A major problem associated with modern sanitary landfills is the disposal of leachate water. The leachate is generated when rainwater percolates through the landfill and absorbs chemical and biological compounds from decomposing materials in the landfill. New landfill regulations require installation of liners and collection systems for the leachate to prevent this water from entering the surrounding soil and groundwater. Disposal of the leachate becomes a major problem for the landfill owner because the leachate often requires some form of on site treatment to remove toxic metal and organic contaminants.
Landfill leachates are highly variable from site to site and over the life of the landfill. Flows change with the weather; increasing during rainy weather and decreasing during dry periods. Toxic heavy metal compounds are common to most landfills. In addition, many types of organic compounds may be produced. Leachate from young landfills is high in biodegradable organics. However, as the landfill ages, contents degrade and produce concentrations of complex organics which may not be readily biodegradable. Complex chemical/physical and biological treatment systems may be required.
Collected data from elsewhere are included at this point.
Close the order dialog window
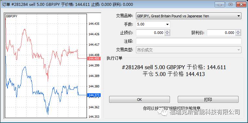Screen dimensions: 248x123 point(241,4)
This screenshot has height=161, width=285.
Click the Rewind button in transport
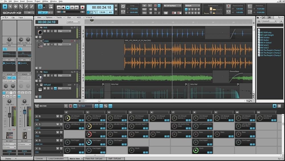(x=58, y=7)
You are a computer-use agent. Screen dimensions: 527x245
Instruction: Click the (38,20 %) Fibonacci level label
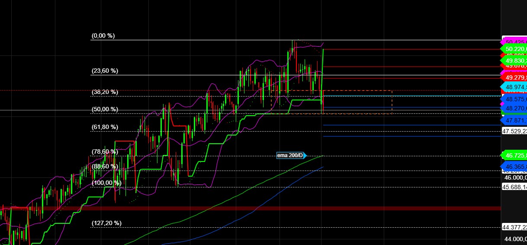105,92
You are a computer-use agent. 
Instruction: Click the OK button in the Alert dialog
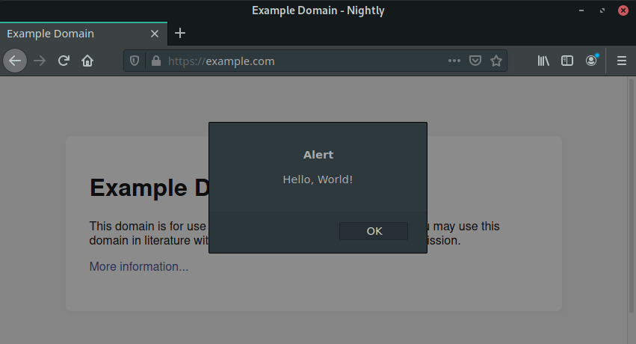tap(374, 231)
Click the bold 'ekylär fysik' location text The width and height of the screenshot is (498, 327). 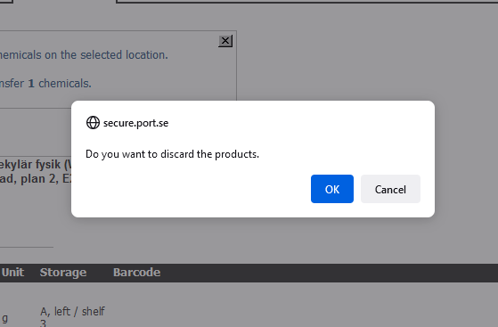pyautogui.click(x=30, y=165)

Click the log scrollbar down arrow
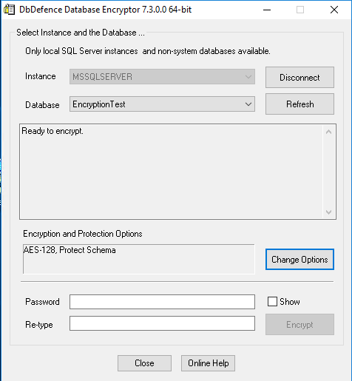[328, 212]
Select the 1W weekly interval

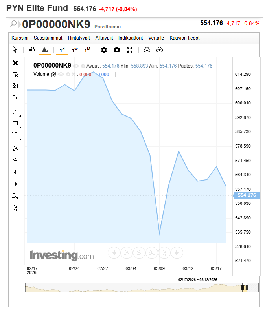(x=75, y=50)
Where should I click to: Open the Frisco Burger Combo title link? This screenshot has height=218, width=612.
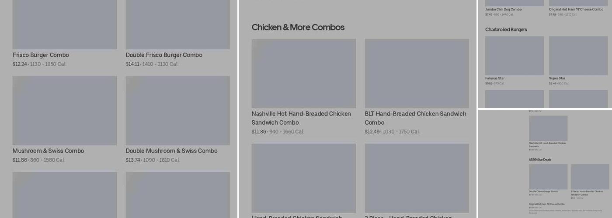click(x=41, y=55)
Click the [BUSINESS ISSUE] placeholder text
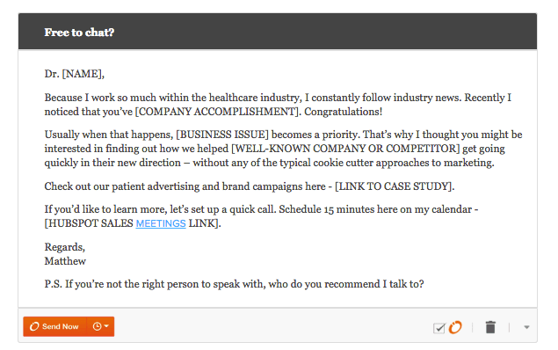This screenshot has width=558, height=350. click(222, 135)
Generally, the primary goal in treatment of landfill leachate is to remove metal compounds. This is done by chemical precipitation and clarification, followed by dewatering in a……press. Precoating and/or bodyfeeding with diatomaceous earth or perlite may be required depending upon the application and nature of the solids produced.
In addition to precoating and/or bodyfeeding, cake thicknesses of 25 mm or less may be required and should be considered during system design due to the potential difficulty in dewatering of the sludge. A precoat manifold should also be included to offer additional operational flexibility.